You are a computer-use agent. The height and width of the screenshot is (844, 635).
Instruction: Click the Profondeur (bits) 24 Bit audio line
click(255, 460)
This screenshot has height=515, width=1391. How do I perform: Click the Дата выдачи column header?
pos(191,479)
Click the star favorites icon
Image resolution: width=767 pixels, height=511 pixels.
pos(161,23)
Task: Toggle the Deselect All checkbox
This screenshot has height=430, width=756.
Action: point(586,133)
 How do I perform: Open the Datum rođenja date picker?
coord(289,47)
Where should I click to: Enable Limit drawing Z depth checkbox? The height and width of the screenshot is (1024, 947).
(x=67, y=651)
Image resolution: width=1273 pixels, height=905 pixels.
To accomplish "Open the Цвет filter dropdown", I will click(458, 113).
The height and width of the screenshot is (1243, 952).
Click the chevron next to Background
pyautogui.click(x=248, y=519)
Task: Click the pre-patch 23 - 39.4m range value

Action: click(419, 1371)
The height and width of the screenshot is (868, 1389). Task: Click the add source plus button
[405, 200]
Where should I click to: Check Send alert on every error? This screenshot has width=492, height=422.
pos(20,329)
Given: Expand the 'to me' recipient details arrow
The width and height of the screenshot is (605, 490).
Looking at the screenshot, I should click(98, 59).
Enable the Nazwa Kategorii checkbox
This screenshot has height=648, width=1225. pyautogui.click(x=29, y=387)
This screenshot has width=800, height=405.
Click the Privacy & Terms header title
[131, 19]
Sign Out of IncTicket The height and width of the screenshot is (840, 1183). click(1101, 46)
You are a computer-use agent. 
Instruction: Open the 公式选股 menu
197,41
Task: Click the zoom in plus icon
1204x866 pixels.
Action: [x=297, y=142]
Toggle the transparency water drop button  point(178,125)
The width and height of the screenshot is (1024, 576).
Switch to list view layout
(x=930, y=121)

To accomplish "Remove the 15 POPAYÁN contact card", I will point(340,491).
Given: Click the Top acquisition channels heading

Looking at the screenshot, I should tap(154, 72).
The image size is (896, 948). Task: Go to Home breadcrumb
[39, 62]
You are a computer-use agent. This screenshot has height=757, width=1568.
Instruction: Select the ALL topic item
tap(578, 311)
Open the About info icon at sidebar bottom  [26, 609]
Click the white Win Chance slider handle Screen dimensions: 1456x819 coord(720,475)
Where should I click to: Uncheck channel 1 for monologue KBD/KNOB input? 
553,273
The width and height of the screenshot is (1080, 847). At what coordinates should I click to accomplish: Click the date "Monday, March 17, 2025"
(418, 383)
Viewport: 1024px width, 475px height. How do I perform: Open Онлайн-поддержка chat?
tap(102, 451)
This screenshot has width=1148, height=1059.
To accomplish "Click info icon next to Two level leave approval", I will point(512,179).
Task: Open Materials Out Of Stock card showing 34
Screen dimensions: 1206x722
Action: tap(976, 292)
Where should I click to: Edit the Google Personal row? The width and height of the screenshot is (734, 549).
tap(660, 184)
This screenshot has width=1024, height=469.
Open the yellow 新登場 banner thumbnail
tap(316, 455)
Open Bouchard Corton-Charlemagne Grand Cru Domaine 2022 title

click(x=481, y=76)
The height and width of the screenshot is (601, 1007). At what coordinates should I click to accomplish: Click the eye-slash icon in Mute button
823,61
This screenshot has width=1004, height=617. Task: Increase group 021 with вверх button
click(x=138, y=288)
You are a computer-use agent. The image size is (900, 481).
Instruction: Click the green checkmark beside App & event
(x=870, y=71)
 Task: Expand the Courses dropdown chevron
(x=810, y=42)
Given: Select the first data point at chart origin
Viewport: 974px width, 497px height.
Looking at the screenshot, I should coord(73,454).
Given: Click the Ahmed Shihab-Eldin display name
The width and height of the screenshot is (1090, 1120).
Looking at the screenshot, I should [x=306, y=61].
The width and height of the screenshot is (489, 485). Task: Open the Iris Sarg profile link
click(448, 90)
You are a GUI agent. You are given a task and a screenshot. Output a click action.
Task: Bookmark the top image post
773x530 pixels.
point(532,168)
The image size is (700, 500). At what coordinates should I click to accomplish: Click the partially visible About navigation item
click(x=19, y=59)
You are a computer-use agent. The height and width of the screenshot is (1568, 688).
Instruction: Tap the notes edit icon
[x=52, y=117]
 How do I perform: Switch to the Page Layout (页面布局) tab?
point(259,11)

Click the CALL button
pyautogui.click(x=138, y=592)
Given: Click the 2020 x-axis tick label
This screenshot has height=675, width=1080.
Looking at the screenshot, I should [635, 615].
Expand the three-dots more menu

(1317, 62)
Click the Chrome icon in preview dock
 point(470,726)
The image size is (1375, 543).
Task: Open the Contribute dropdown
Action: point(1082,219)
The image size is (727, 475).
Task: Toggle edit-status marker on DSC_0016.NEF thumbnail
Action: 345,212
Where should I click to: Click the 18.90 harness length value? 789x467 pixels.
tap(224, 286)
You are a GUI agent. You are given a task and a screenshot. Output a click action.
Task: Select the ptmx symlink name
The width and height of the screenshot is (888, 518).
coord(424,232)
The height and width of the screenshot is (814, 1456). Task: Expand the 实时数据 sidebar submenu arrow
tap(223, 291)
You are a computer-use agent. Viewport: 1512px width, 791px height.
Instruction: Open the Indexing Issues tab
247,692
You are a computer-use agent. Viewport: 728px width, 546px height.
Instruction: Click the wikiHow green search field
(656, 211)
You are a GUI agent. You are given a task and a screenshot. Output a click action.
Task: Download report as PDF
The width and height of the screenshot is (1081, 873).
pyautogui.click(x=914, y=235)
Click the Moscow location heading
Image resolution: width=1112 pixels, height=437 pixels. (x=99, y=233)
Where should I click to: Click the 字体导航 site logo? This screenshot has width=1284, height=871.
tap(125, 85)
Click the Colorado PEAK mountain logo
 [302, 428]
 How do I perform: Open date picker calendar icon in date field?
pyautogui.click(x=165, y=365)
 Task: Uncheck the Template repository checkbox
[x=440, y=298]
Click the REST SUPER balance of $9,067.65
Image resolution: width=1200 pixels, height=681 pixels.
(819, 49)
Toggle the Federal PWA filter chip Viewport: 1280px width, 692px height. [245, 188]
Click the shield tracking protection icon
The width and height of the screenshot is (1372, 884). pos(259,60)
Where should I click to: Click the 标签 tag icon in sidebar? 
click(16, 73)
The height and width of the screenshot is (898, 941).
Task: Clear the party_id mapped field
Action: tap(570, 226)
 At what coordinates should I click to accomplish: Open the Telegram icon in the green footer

......

■ Task details:
Word for word, write out all of the entries again.

■ Answer box:
You are a computer-use agent. The height and width of the screenshot is (844, 635).
Instruction: Click the Profondeur (bits) 24 Bit audio line
click(255, 460)
This screenshot has height=515, width=1391. How do I perform: Click the Дата выдачи column header?
pos(191,479)
Click the star favorites icon
Image resolution: width=767 pixels, height=511 pixels.
pos(161,23)
Task: Toggle the Deselect All checkbox
This screenshot has height=430, width=756.
Action: point(586,133)
 How do I perform: Open the Datum rođenja date picker?
coord(289,47)
Where should I click to: Enable Limit drawing Z depth checkbox? The height and width of the screenshot is (1024, 947).
(x=67, y=651)
Image resolution: width=1273 pixels, height=905 pixels.
To accomplish "Open the Цвет filter dropdown", I will click(458, 113).
The height and width of the screenshot is (1243, 952).
Click the chevron next to Background
pyautogui.click(x=248, y=519)
Task: Click the pre-patch 23 - 39.4m range value

Action: click(419, 1371)
The height and width of the screenshot is (868, 1389). Task: Click the add source plus button
[405, 200]
Where should I click to: Check Send alert on every error? This screenshot has width=492, height=422.
pos(20,329)
Given: Expand the 'to me' recipient details arrow
The width and height of the screenshot is (605, 490).
Looking at the screenshot, I should click(98, 59).
Enable the Nazwa Kategorii checkbox
This screenshot has height=648, width=1225. pyautogui.click(x=29, y=387)
This screenshot has width=800, height=405.
Click the Privacy & Terms header title
[131, 19]
Sign Out of IncTicket The height and width of the screenshot is (840, 1183). click(1101, 46)
You are a computer-use agent. 
Instruction: Open the 公式选股 menu
197,41
Task: Click the zoom in plus icon
1204x866 pixels.
Action: [x=297, y=142]
Toggle the transparency water drop button  point(178,125)
The width and height of the screenshot is (1024, 576).
Switch to list view layout
(x=930, y=121)

To accomplish "Remove the 15 POPAYÁN contact card", I will point(340,491).
Given: Click the Top acquisition channels heading

Looking at the screenshot, I should tap(154, 72).
The image size is (896, 948). Task: Go to Home breadcrumb
[39, 62]
You are a computer-use agent. This screenshot has height=757, width=1568.
Instruction: Select the ALL topic item
tap(578, 311)
Open the About info icon at sidebar bottom  [26, 609]
Click the white Win Chance slider handle Screen dimensions: 1456x819 coord(720,475)
Where should I click to: Uncheck channel 1 for monologue KBD/KNOB input? 
553,273
The width and height of the screenshot is (1080, 847). At what coordinates should I click to accomplish: Click the date "Monday, March 17, 2025"
(418, 383)
Viewport: 1024px width, 475px height. How do I perform: Open Онлайн-поддержка chat?
tap(102, 451)
This screenshot has width=1148, height=1059.
To accomplish "Click info icon next to Two level leave approval", I will point(512,179).
Task: Open Materials Out Of Stock card showing 34
Screen dimensions: 1206x722
Action: tap(976, 292)
Where should I click to: Edit the Google Personal row? The width and height of the screenshot is (734, 549).
tap(660, 184)
This screenshot has width=1024, height=469.
Open the yellow 新登場 banner thumbnail
tap(316, 455)
Open Bouchard Corton-Charlemagne Grand Cru Domaine 2022 title

click(x=481, y=76)
The height and width of the screenshot is (601, 1007). At what coordinates should I click to accomplish: Click the eye-slash icon in Mute button
823,61
This screenshot has width=1004, height=617. Task: Increase group 021 with вверх button
click(x=138, y=288)
You are a computer-use agent. The image size is (900, 481).
Instruction: Click the green checkmark beside App & event
(x=870, y=71)
 Task: Expand the Courses dropdown chevron
(x=810, y=42)
Given: Select the first data point at chart origin
Viewport: 974px width, 497px height.
Looking at the screenshot, I should coord(73,454).
Given: Click the Ahmed Shihab-Eldin display name
The width and height of the screenshot is (1090, 1120).
Looking at the screenshot, I should [x=306, y=61].
The width and height of the screenshot is (489, 485). Task: Open the Iris Sarg profile link
click(448, 90)
You are a GUI agent. You are given a task and a screenshot. Output a click action.
Task: Bookmark the top image post
773x530 pixels.
point(532,168)
The image size is (700, 500). At what coordinates should I click to accomplish: Click the partially visible About navigation item
click(x=19, y=59)
You are a computer-use agent. The height and width of the screenshot is (1568, 688).
Instruction: Tap the notes edit icon
[x=52, y=117]
 How do I perform: Switch to the Page Layout (页面布局) tab?
point(259,11)

Click the CALL button
pyautogui.click(x=138, y=592)
Given: Click the 2020 x-axis tick label
This screenshot has height=675, width=1080.
Looking at the screenshot, I should [635, 615].
Expand the three-dots more menu

(1317, 62)
Click the Chrome icon in preview dock
 point(470,726)
The image size is (1375, 543).
Task: Open the Contribute dropdown
Action: point(1082,219)
The image size is (727, 475).
Task: Toggle edit-status marker on DSC_0016.NEF thumbnail
Action: 345,212
Where should I click to: Click the 18.90 harness length value? 789x467 pixels.
tap(224, 286)
You are a GUI agent. You are given a task and a screenshot. Output a click action.
Task: Select the ptmx symlink name
The width and height of the screenshot is (888, 518).
coord(424,232)
The height and width of the screenshot is (814, 1456). Task: Expand the 实时数据 sidebar submenu arrow
tap(223, 291)
You are a computer-use agent. Viewport: 1512px width, 791px height.
Instruction: Open the Indexing Issues tab
247,692
You are a computer-use agent. Viewport: 728px width, 546px height.
Instruction: Click the wikiHow green search field
(656, 211)
You are a GUI agent. You are given a task and a screenshot. Output a click action.
Task: Download report as PDF
The width and height of the screenshot is (1081, 873).
pyautogui.click(x=914, y=235)
Click the Moscow location heading
Image resolution: width=1112 pixels, height=437 pixels. (x=99, y=233)
Where should I click to: Click the 字体导航 site logo? This screenshot has width=1284, height=871.
tap(125, 85)
Click the Colorado PEAK mountain logo
 [302, 428]
 How do I perform: Open date picker calendar icon in date field?
pyautogui.click(x=165, y=365)
 Task: Uncheck the Template repository checkbox
[x=440, y=298]
Click the REST SUPER balance of $9,067.65
Image resolution: width=1200 pixels, height=681 pixels.
(819, 49)
Toggle the Federal PWA filter chip Viewport: 1280px width, 692px height. [245, 188]
Click the shield tracking protection icon
The width and height of the screenshot is (1372, 884). pos(259,60)
Where should I click to: Click the 标签 tag icon in sidebar? 
click(16, 73)
The height and width of the screenshot is (898, 941).
Task: Clear the party_id mapped field
Action: tap(570, 226)
 At what coordinates should I click to accomplish: Open the Telegram icon in the green footer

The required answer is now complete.